Interpretation der Befunde

  • Insgesamt zeigt die Erhebung, dass die DIVSI Internet-Milieus trotz der rasanten digitalen Entwicklung stabil bleiben, weil sie die Motive und Barrieren der Internet-Nutzung ganzheitlich betrachten. Die Milieus bleiben damit über einen längeren Zeitraum ein belastbares Instrument, mit dem die digitale Gesellschaft „vermessen“ werden kann und sich ihr Zustand zuverlässig beschreiben lässt.
  • Eine weitreichende Interpretation der Befunde ist auf Basis von zwei Messzeitpunkten zwar noch nicht möglich – erst ab drei Messungen können Veränderungen als Entwicklungstendenzen interpretiert werden. Nach den zwei aufeinanderfolgenden Befragungswellen lassen sich jedoch erste Tendenzen erkennen und einschlägige Vermutungen auf ihre potenzielle Belastbarkeit prüfen.

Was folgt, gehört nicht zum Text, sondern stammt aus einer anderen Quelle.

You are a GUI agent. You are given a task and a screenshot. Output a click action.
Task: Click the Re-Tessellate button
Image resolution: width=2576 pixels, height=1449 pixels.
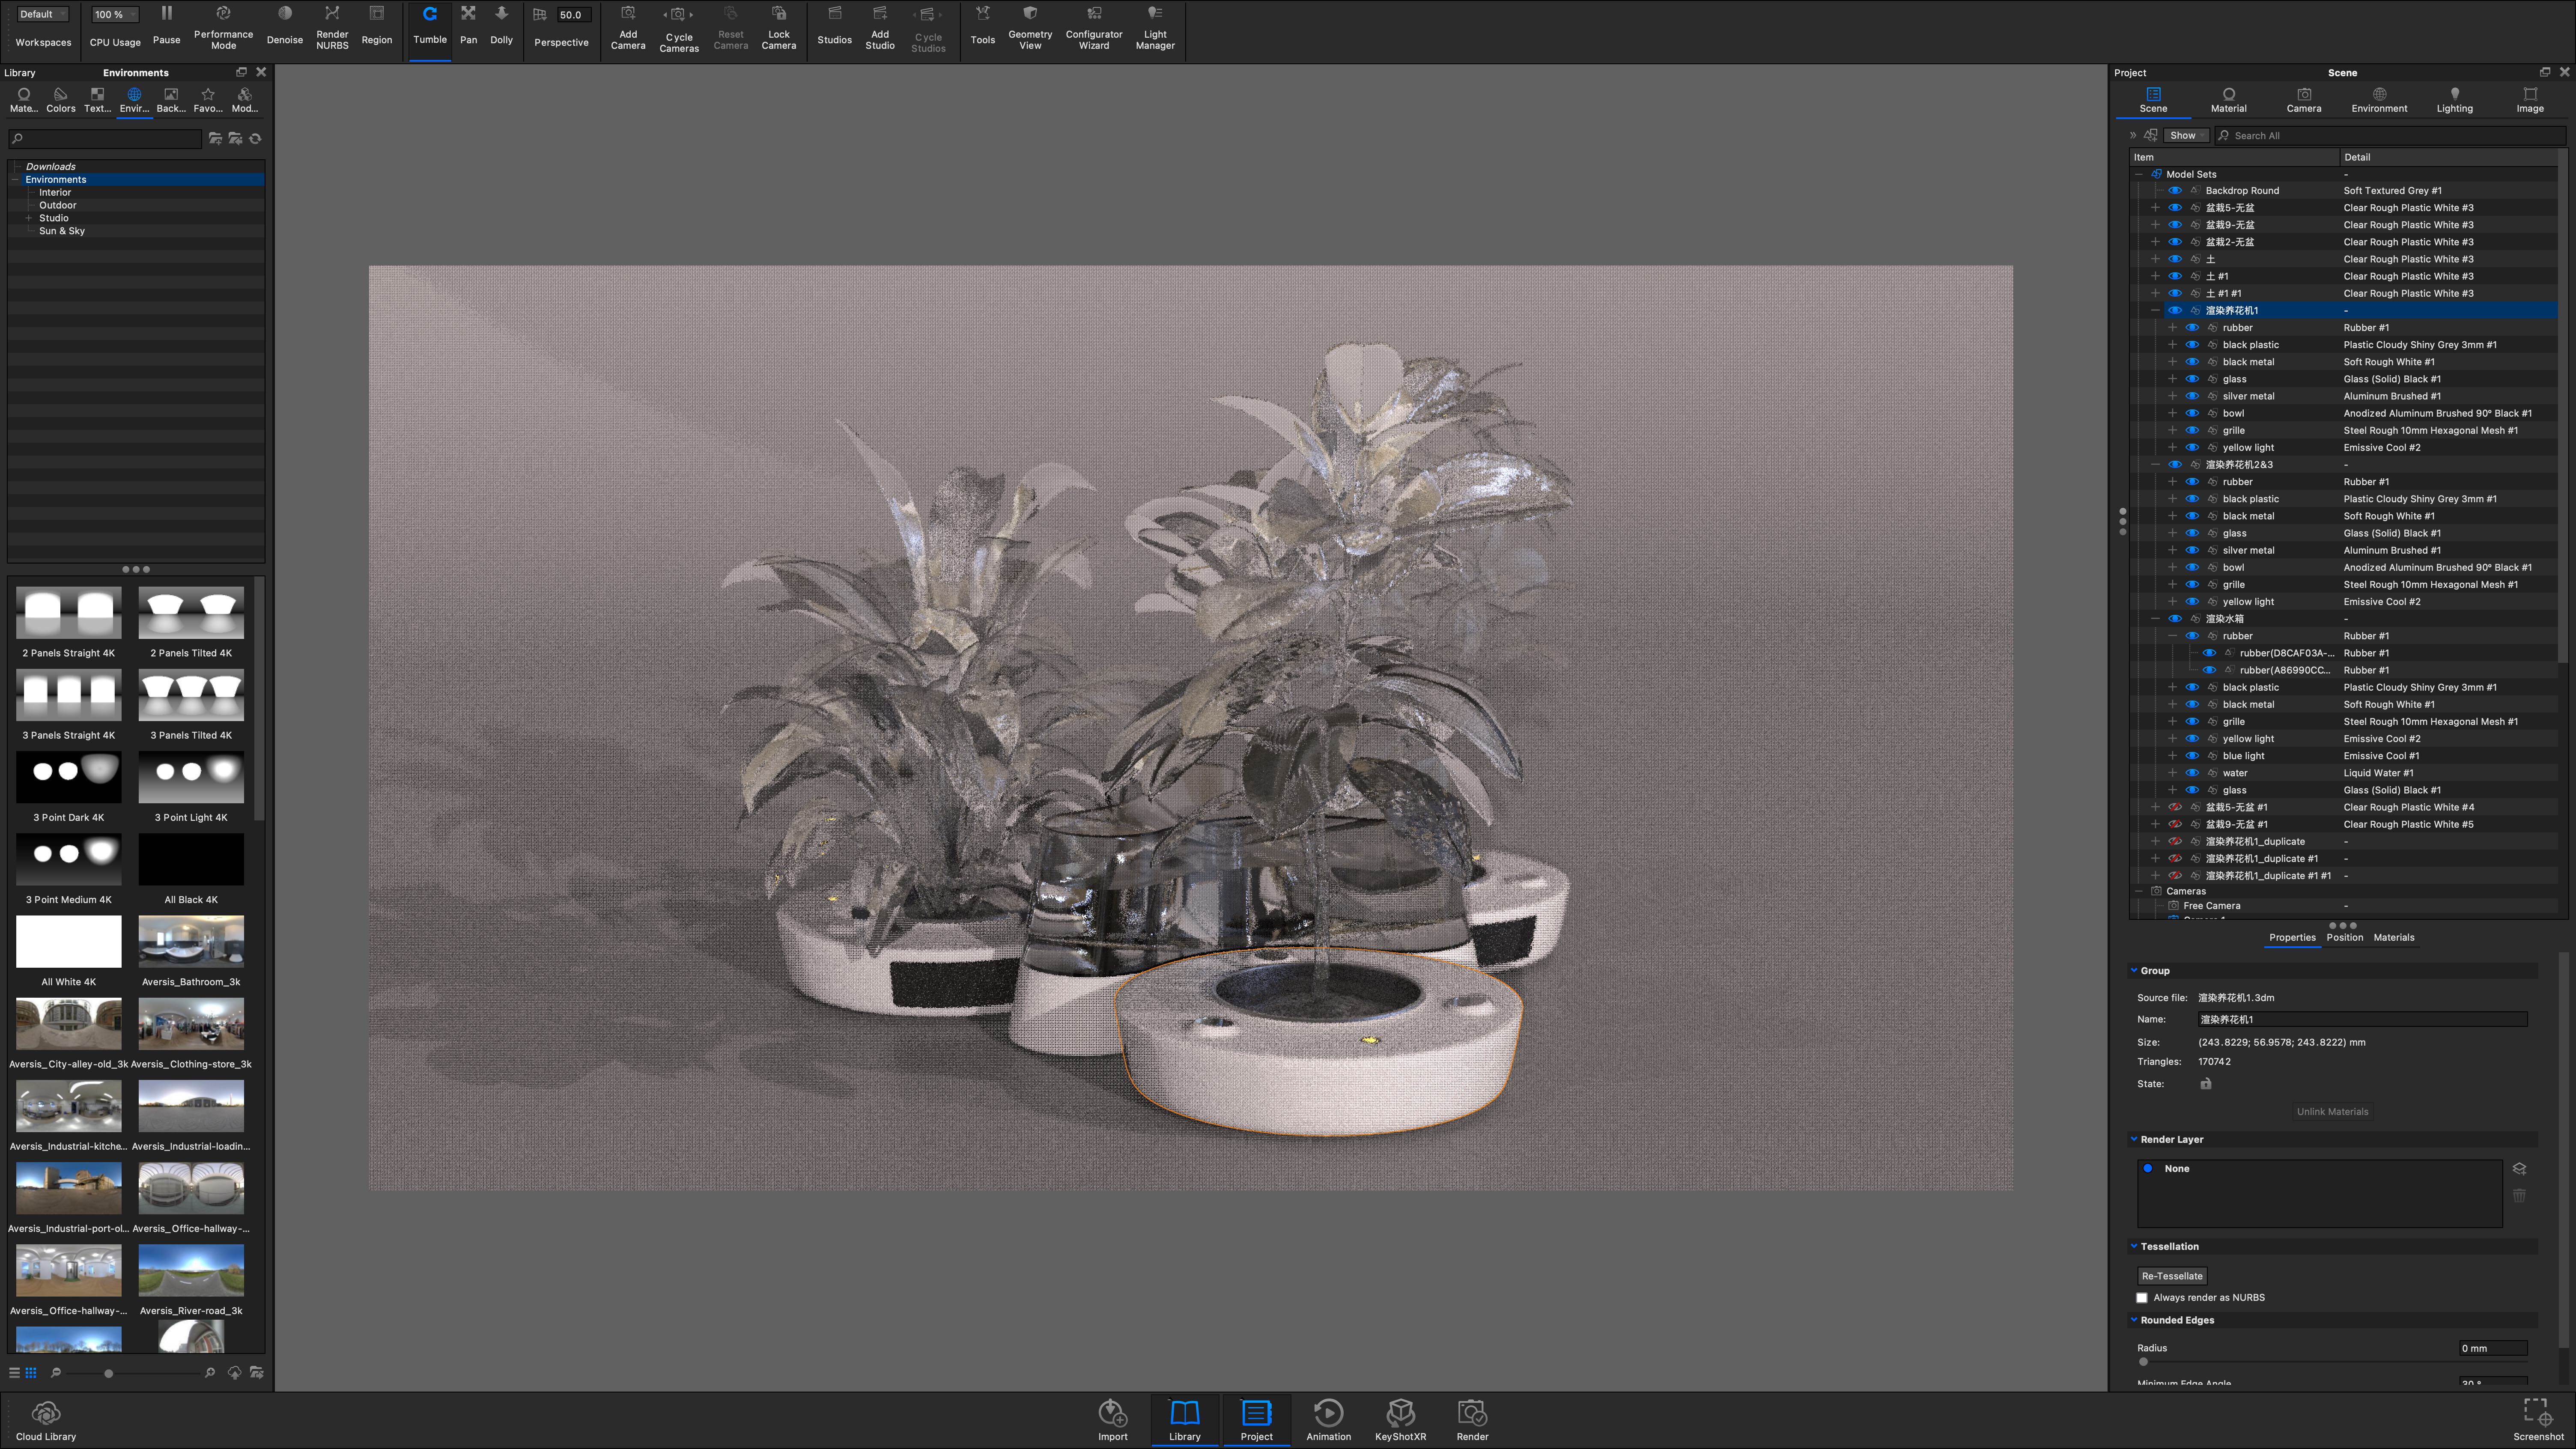[x=2172, y=1276]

  • So wird häufig davon ausgegangen, dass der rasante technologische Fortschritt unablässig neue „digitale Generationen“ hervorbringt (Generation@, Generation Smartphone etc.). Die vorliegenden Ergebnisse zeigen allerdings, dass Einstellungsmuster hinsichtlich digitaler Themenfelder relativ konstant bleiben. Die Entwicklungen in der digitalen Gesellschaft lassen sich nicht allein von technischen Innovationen beeinflussen.
  • Die Gründe für oder gegen die Internet-Nutzung speisen sich aus den grundsätzlichen Einstellungen der Menschen, ihrer Wertorientierung und Lebensweise sowie ihrem Bildungsgrad und ihrer sozialen Lage.
  • D.h.: Auch wenn die technische Ausstattung jährlich aktualisiert wird, ändert sich nicht auch gleichzeitig die digitale Denkweise; ein Verantwortungsbedachter Etablierter wird auch mit neuem Tablet weiterhin durch Zurückhaltung und Selbstschutzmaßnahmen sein persönliches Risiko im Internet zu mindern versuchen.
  • Zum anderen zeigt auch ein Blick in die Entwicklung der sozialen Milieus in Deutschland, dass übergeordnete Einstellungsmuster und die Zugehörigkeit von Menschen zu bestimmten Gruppen relativ stabil sind und sich qualitativ neue Formationen einer Gesellschaft in der Regel eher in langsamen Schritten von acht bis zehn Jahren entwickeln.